Consider new approaches for selling direct to consumers and ensure you visit a market before you start selling there – those were the tips from trade experts at a session featured in this week’s International Food and Drink Event (IFE) 2025.
The seminar on ‘Navigating Global Markets for SMEs’ included Chartered Institute trade and customs specialist Joseph Goldsworthy offering his advice to those looking to enter new markets, while the founders of a range of trade services firms also provided their insights.
Distribution channels
Quizzed by the audience on crucial tips when choosing to expand your export footprint, Goldsworthy highlighted the importance of choosing whether to go B2B or B2C when entering a new market.
“Look at distribution channels,” Goldsworthy said. “If you’re just starting out, maybe B2B is your best route, as it allows you to explore a market with a limited amount of risk.”
We are, however, in a “relatively rapidly-changing new era”, where B2C distribution is being made much easier than it was “even five years ago” through fourth party logistics (4PL). This, he explained, is “where companies can outsource all operations, from shipping to paperwork and storage”, allowing for “smoother B2C business models”.
“When I was exporting goods five years ago, these 4PL channels were not available, and it was a real uphill task doing B2C in foreign markets. That’s no longer the case – there is now a real variety of distribution channels.”

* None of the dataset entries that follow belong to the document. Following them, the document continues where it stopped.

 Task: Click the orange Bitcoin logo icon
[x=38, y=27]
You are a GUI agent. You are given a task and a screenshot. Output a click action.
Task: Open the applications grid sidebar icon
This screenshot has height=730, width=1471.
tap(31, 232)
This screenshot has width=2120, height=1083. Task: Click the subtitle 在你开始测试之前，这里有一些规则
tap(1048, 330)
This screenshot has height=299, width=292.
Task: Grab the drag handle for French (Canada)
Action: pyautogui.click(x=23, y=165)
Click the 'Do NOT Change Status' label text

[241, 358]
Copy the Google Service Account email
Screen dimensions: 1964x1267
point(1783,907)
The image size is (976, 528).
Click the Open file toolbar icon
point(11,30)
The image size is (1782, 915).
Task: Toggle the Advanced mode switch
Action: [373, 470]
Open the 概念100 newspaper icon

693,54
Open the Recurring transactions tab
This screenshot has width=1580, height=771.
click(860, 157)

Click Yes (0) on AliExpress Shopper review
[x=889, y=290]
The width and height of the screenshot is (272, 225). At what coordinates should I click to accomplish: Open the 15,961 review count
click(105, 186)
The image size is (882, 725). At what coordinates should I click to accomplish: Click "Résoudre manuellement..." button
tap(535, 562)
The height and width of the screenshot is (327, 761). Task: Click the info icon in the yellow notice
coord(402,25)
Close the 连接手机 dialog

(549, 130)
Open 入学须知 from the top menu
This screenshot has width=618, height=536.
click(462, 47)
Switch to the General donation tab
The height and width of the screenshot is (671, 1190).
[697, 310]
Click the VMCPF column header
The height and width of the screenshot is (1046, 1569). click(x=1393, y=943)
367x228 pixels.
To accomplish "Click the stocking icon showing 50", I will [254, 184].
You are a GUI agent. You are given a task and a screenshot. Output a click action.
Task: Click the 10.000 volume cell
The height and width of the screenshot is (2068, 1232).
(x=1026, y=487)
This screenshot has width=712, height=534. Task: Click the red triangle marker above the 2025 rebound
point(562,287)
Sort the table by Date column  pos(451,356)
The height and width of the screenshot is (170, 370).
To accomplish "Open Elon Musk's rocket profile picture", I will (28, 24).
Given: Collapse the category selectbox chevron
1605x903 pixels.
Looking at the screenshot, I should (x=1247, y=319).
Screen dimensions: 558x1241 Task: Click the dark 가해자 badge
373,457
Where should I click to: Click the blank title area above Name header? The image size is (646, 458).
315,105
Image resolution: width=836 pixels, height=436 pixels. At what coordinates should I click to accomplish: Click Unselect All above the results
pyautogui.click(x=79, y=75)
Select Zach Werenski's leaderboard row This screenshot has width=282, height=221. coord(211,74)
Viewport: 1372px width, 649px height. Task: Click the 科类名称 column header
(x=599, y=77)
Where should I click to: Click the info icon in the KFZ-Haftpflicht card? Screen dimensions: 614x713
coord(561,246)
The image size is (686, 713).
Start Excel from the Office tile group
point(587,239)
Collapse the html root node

While B2B is simpler in many markets, those dealing with fast-moving consumer goods (FMCG) may want to opt for B2C and use a 4PL partner that can help “absorb some of that liability for paperwork, or for duties if they’re acting as a fiscal representative”.
‘Go out into the market’
Joanne Alexander-Sefre, founder of Food Sans Frontieres, was asked how to ensure you have enough customers in a market to justify exporting to it. Speaking from her experience with Japan, she said it’s important to get advice from within a market, looking at basic requirements such as packaging.
More broadly, she emphasised the value of actually visiting a market in person:
“Go out to the market – that’s very important. Go out and get some contacts, whether you go through the British embassy or other routes, do a fact-finding mission. You might do all that, look at the costs of distribution and decide [a market] is not the one for us.”
The founder of the International Trade Consultancy and session host, Lucinda O’Reilly, concurred with this advice, calling it “incredibly valuable”.
“Nothing beats actually going to the market in question and meeting the people that you’re thinking of selling to,” she added, emphasising that it is a crucial part of “doing your due diligence”.
Wider considerations
Alexander-Sefre said that this experience helps you to understand whether your product is actually suitable for a market. This, however, is only a first step, and you should also consider how products are marketed in the region.
You also need to consider the “cost of working with your wholesaler”, she said, while warning against “leaving it to your distributor”.
Christopher Salmon, founder of ClearBorder, advised listeners not to be “intimidated” by the range of considerations and acronyms involved in exporting for the first time, meanwhile. He noted that regulations – and acronyms – around food exporting can be particularly daunting, but that they are manageable with the right support.